Wczoraj przyjechało do mnie pogotowie, jeden z ratowników miał ręce wytatuowane chyba po sam obojczyk i nie mam z tym problemu. Swoją pracę wykonał profesjonalnie i tylko to się liczy a skoro lubi tatuaże to niech mu na zdrowie będzie i niech sobie robi ich tyle na ile ma ochotę. Nie ważne jest to jak ktoś wygląda ale to jak wykonuje swoją pracę i jakim jest człowiekiem

Odpowiedz
avatar ZaglobaOnufry
4 10

@Enyulek: Nie zawsze sią to 100% zgadza. Są zawody, do których widoczne duże tatuaże i piercing nie pasują i są wybitnie niepoważne, odrażając klientów, bądź powodując brak zaufania do ich nocicieli.

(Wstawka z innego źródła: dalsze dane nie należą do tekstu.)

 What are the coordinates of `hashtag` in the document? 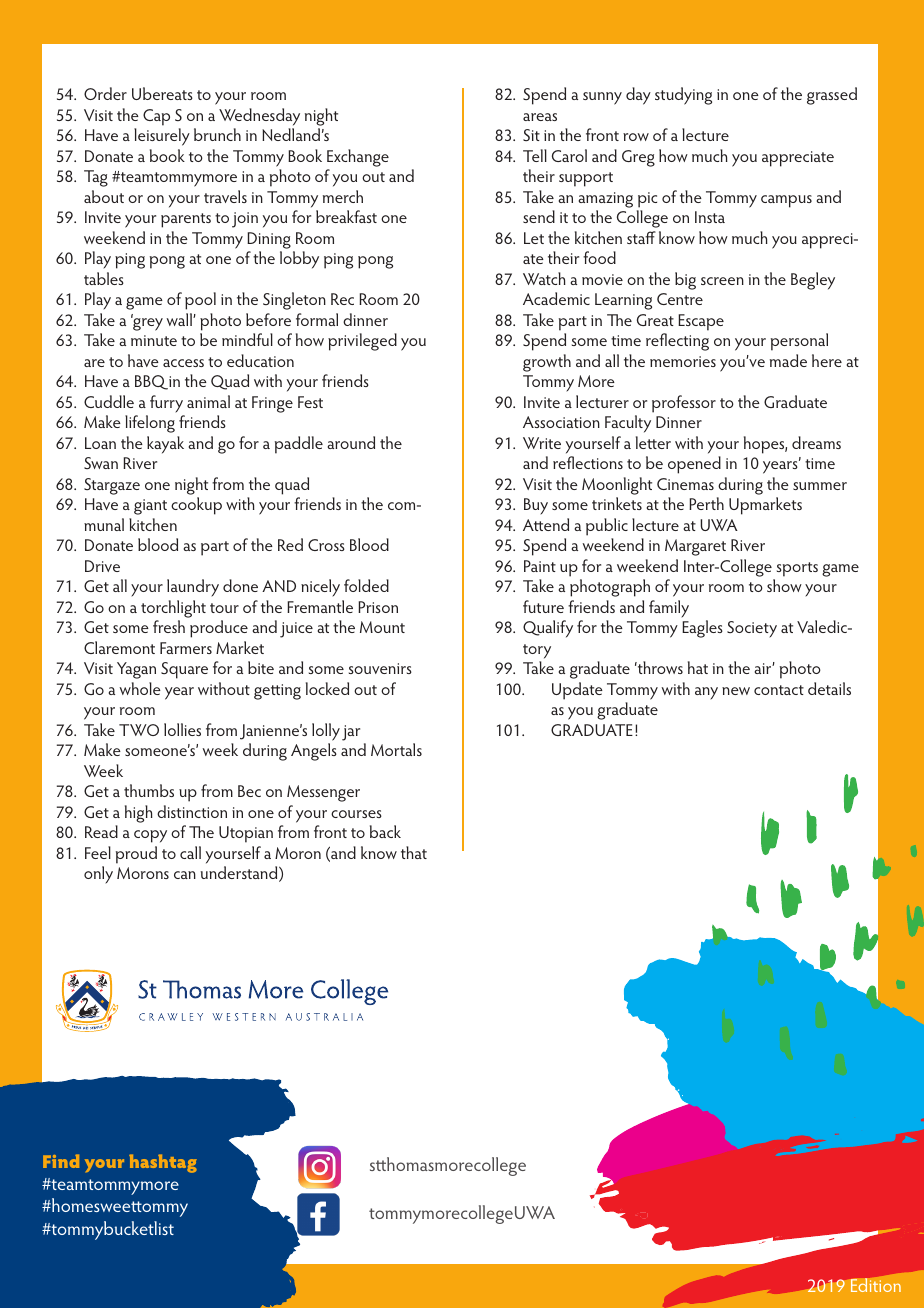 It's located at (163, 1163).
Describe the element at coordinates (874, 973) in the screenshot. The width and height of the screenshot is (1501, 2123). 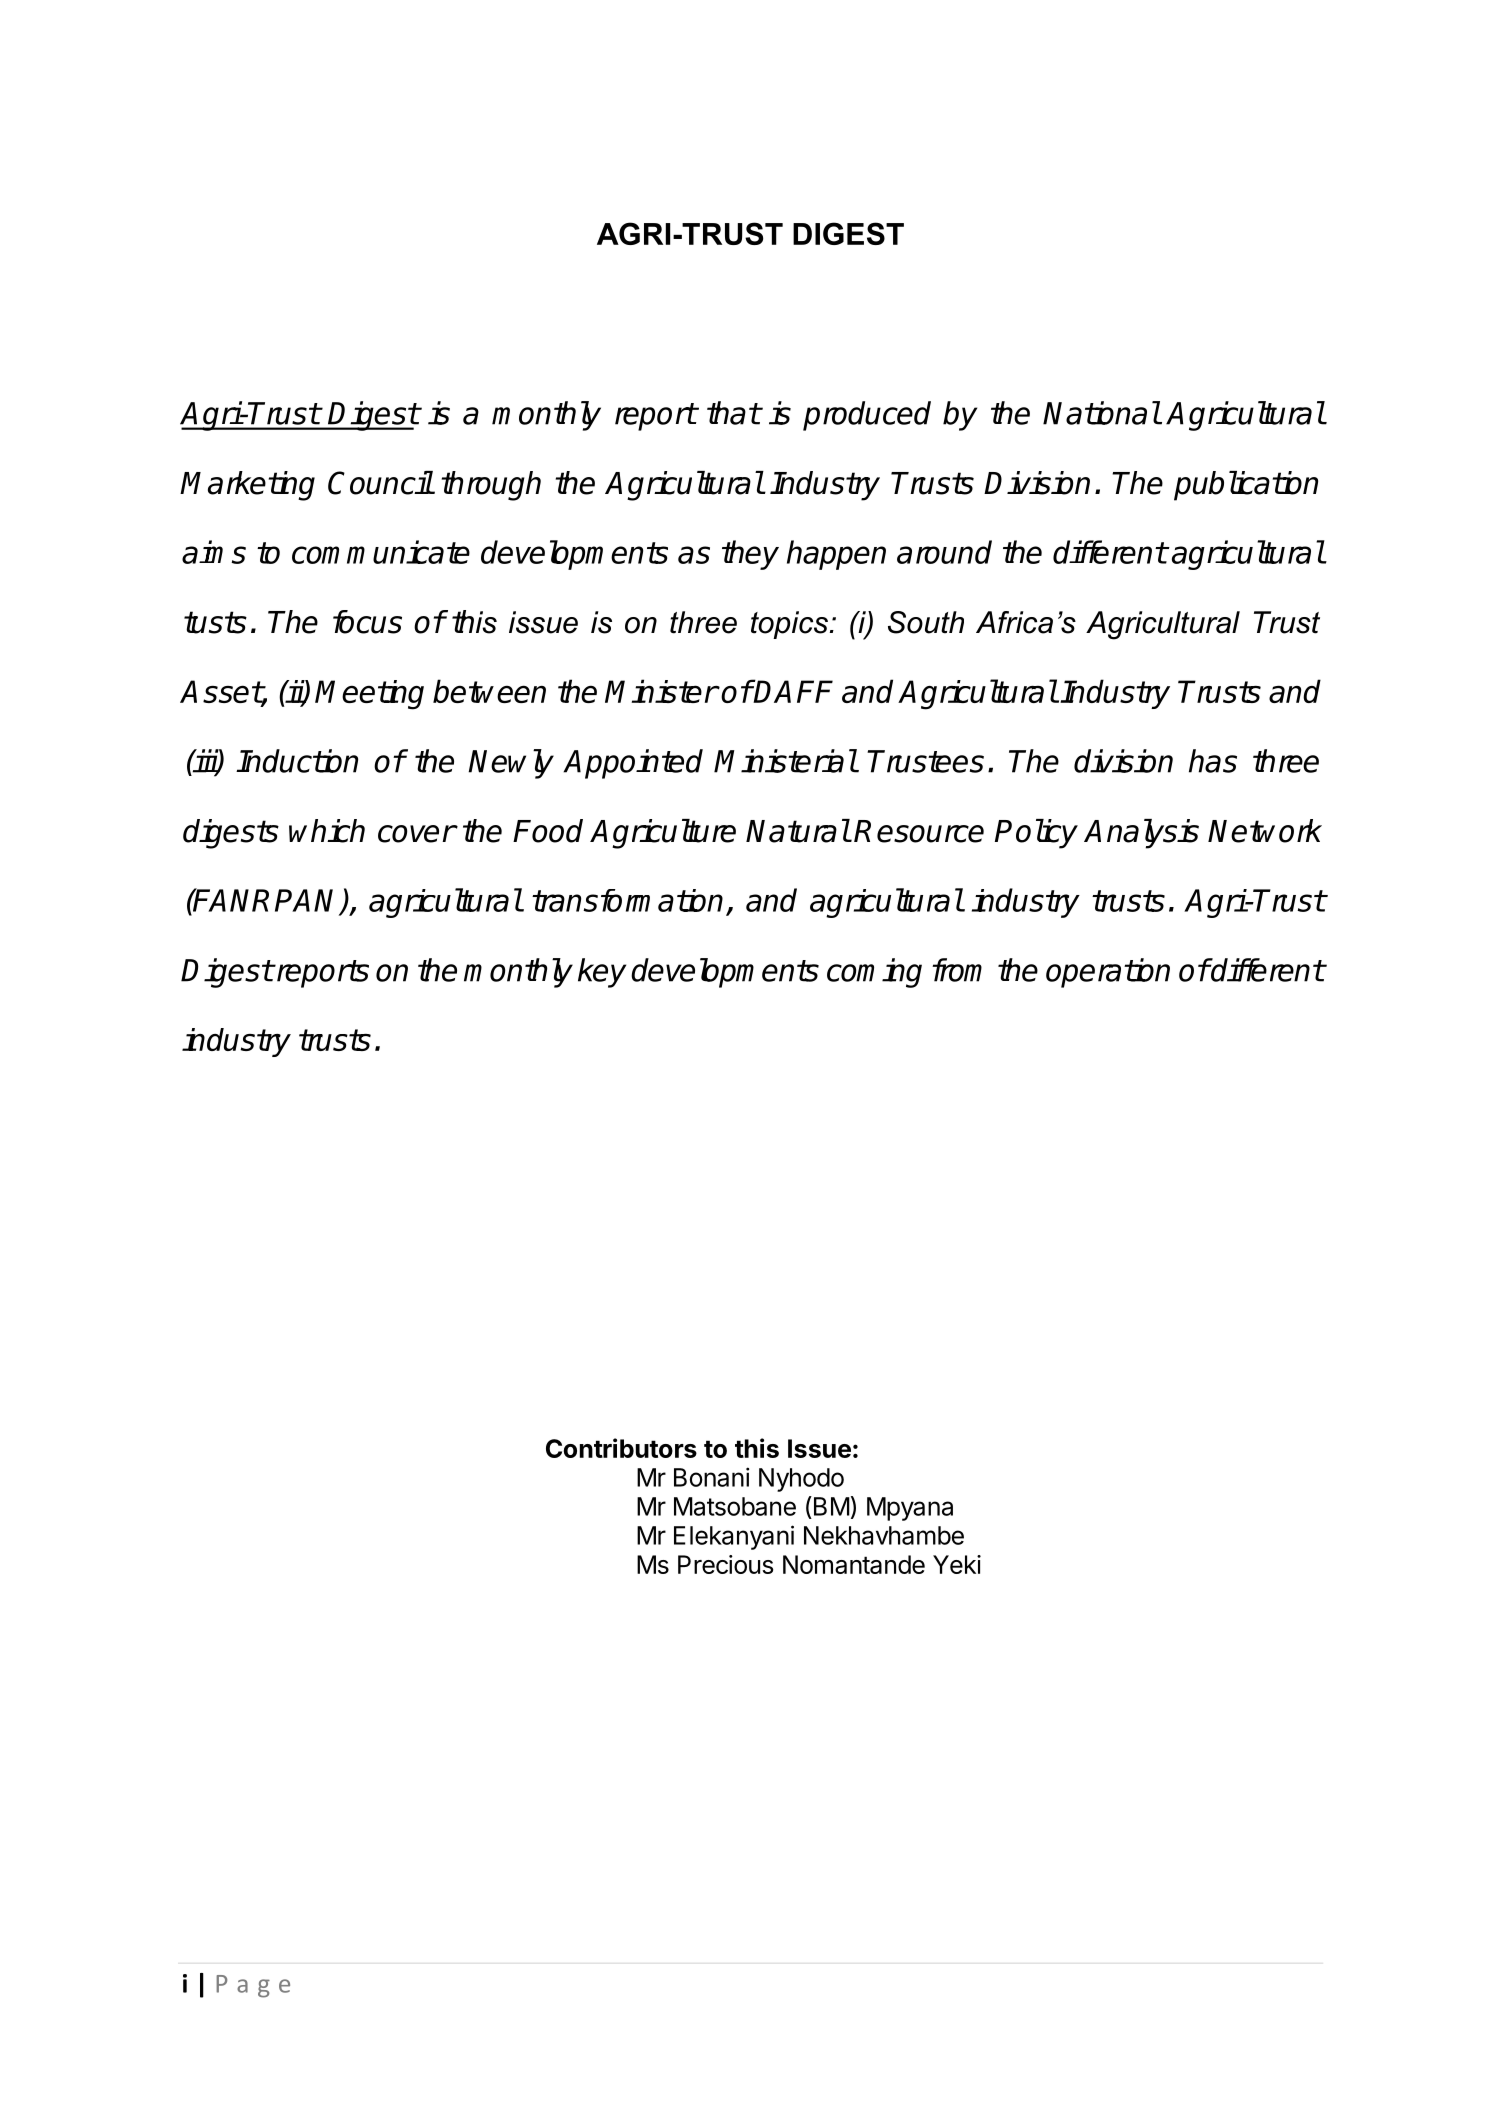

N.p. lekarz, sędzia, prokurator, urzędnik państwowy na wysokim stanowisku i.inne. Takie głupie "upiększanie" ciała staje często na drodze późniejszej możliwej karierze i nie zawsze jest unicestwialne.

Odpowiedz
avatar BlueBellee
-2 6

@ZaglobaOnufry: Ale w zasadzie dlaczego?

Odpowiedz
avatar eulaliapstryk
5 5

@BlueBellee: A w zasadzie nie wiadomo. :D Ale najpewniej dlatego, że ludzie jadą po stereotypach i ani biuściasta blondyna z powiększonymi ustami i sztuczną rzęsą, choćby miała dwa doktoraty i członkostwo Mensy, ani wytatuowany i zakolczykowany ksiądz proboszcz, nie będą traktowani poważnie. Przynajmniej na pierwszy rzut oka.

Odpowiedz
avatar falcion
1 1

@BlueBellee: Ponieważ jak bardzo byśmy się nie zarzekali że nie oceniamy po wyglądzie, że jesteśmy tolerancyjni itp itd to i tak pierwsze wrażenie jest często instynktowne/oparte na stereotypie. Przychodzisz do kancelarii adwokackiej spodziewasz się np Pana w garniturze, zaczesanego ogolonego i pachnącego. Wchodzisz a tam gość w t-shircie z całym ramieniem tatuaży w dresowych spodniach (bo tak lubi się nosić). Jak dasz do słowa to może się okazać świetny swoim fachu ale pierwsze wrażenie będzie oscylować wokół "co tu robi ten gość i gdzie jest pan adwokat". I często to pierwsze wrażenie będzie wpływać na całość rozmowy/relacji w jakimś stopniu.

Odpowiedz
avatar leonkennedy
0 0

Wszystko zależy od polityki zakładu. Jeśli przepis mówi zakaz noszenia kolczyków i biżuterii to trzeba się stosować. Jeśli jednak właściciel pozwala nosić nawet 10 kolczyków to czemu by autorka miała tego nie robić.